Attorney Salehpour pointed out some of the privacy and confidentiality issues that AI- generated-content brings to the forefront. As we know, the ownership of data is crucial to a company and that data obviously needs to be protected. But how can data, that a writer has spent days or possibly weeks writing, be protected when data input platforms such as ChatGPT can breach confidentiality concerns that a human being would know not to touch?

As IP Attorney Todd Serota put it, “ChatGPT is an IP minefield. It has access to the entire internet but smart as it is, it doesn’t understand what is IP-protected content, and the user has no idea what source materials ChatGPT used.”

Further, Attorney Salehpour stated, “As more and more data is fed into AI platforms/algorithms, the resulting output becomes part of the collective data used to train and create further outputs.”

This means that any content that is shared publicly, on your website for instance, can be repurposed through AI on your competitors’ social media platforms if they – or the marketing team they hire – is using AI to generate their content.

As a writer, I feel very strongly about creating original content for my clients. I do not use Al to generate any content that I write and I don’t feel that it is ethical to do so. It’s like selling you someone else’s content and rebranding it as your own – it’s not right.

I, and many other writers, are truly concerned about our creative content being stolen and the very art of original writing being lost or replaced by AI platforms that produce an inferior work product. In the early days of my writing for public relations agencies, we called those who wrote cliché ad content “hacks.”

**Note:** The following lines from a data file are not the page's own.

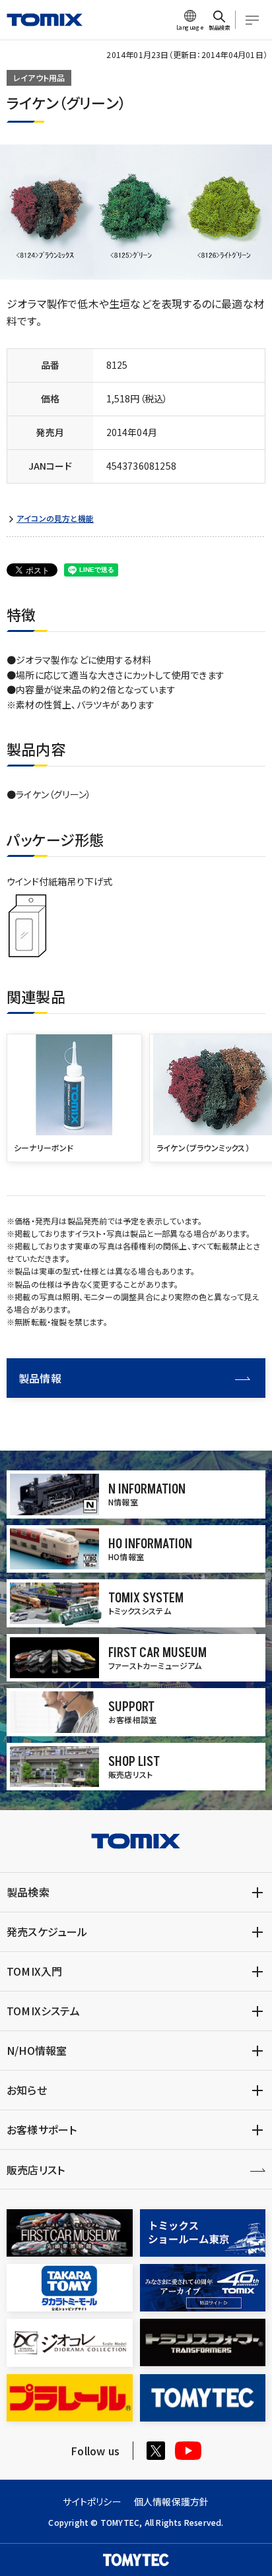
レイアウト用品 (39, 77)
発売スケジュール (47, 1931)
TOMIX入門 (34, 1971)
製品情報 (39, 1378)
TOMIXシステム (43, 2011)
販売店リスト (36, 2170)
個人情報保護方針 (171, 2501)
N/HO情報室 (37, 2050)
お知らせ (27, 2090)
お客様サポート (42, 2129)
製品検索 (28, 1892)
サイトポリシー (92, 2501)
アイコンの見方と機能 (55, 518)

With AI, I am now seeing an increase in the number of “hack agencies” who will not think twice about cheapening their work product and laying off writers, replacing them with AI-generated-content to make a greater profit without actually doing any writing.

Writing is an art form that takes many years to develop. It’s not as easy as cutting and pasting sentences together but rather, it is about capturing the spirit of the person or firm who is being described and then creating an image of them that reflects their expertise.

Writing from a basis of knowing someone, meeting them, speaking with them, and creating a platform of content that is based on them – and them alone – is not something that you can get from an AI work product. If you are looking for content that is unique and customized to you and your company, ask who your agency’s writers are and don’t accept less than what you are paying for.